━━━ Records shown ━━━

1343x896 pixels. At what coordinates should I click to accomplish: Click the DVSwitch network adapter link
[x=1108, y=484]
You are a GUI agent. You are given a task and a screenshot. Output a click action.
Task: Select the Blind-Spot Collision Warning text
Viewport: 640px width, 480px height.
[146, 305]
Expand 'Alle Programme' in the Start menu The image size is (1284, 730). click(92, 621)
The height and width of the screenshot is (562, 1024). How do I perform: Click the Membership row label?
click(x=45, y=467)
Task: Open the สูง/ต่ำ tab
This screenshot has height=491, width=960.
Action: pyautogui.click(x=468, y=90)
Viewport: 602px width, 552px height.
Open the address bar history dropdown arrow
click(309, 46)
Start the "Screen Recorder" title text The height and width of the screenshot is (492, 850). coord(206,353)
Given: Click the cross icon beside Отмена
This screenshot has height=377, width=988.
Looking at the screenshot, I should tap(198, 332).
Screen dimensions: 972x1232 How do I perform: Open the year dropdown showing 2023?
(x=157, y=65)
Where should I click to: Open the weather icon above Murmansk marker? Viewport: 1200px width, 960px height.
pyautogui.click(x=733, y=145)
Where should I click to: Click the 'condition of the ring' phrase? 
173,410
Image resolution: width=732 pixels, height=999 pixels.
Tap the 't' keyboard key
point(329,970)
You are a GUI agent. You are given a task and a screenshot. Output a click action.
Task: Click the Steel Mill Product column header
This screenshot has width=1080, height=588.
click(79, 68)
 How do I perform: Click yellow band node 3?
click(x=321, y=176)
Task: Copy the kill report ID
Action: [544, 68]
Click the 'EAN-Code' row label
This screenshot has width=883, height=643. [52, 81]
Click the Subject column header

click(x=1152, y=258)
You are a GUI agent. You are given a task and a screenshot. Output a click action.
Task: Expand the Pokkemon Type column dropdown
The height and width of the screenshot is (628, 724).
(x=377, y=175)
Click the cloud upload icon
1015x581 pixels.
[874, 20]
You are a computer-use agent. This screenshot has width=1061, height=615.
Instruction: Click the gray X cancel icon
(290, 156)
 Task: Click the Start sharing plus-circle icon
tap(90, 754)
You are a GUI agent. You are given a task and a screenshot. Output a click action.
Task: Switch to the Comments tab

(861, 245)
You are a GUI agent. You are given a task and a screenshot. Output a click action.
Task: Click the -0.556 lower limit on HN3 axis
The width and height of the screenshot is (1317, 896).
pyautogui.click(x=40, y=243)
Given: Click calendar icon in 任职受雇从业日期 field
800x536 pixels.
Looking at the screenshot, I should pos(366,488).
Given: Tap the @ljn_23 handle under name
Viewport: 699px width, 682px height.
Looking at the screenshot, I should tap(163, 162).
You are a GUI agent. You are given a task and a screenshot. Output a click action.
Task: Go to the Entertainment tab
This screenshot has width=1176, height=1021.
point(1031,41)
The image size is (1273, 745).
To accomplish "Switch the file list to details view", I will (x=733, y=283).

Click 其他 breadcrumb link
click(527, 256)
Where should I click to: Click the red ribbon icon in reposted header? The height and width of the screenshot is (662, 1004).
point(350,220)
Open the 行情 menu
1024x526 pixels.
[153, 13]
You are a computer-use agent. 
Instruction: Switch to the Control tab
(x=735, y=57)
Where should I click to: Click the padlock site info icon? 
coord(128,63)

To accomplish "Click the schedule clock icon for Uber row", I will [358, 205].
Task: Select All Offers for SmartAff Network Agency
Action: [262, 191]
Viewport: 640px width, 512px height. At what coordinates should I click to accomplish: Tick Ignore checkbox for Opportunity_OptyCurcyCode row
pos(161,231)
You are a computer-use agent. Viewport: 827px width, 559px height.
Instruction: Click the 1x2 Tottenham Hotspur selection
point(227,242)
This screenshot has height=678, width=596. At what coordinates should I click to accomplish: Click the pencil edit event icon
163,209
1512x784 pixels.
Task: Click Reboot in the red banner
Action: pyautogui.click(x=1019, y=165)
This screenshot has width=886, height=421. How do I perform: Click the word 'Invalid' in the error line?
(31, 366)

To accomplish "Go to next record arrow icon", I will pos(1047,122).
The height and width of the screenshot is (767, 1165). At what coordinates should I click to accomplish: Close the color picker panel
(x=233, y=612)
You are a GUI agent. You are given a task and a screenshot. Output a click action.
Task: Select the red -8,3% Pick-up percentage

━━━

_Work task:_
Only the lines from the first line of the material above through the line that contains "Expand 'Alle Programme'" should be quoted, each one exactly.

_Solution for this task:_
1343x896 pixels. At what coordinates should I click to accomplish: Click the DVSwitch network adapter link
[x=1108, y=484]
You are a GUI agent. You are given a task and a screenshot. Output a click action.
Task: Select the Blind-Spot Collision Warning text
Viewport: 640px width, 480px height.
[146, 305]
Expand 'Alle Programme' in the Start menu The image size is (1284, 730). click(92, 621)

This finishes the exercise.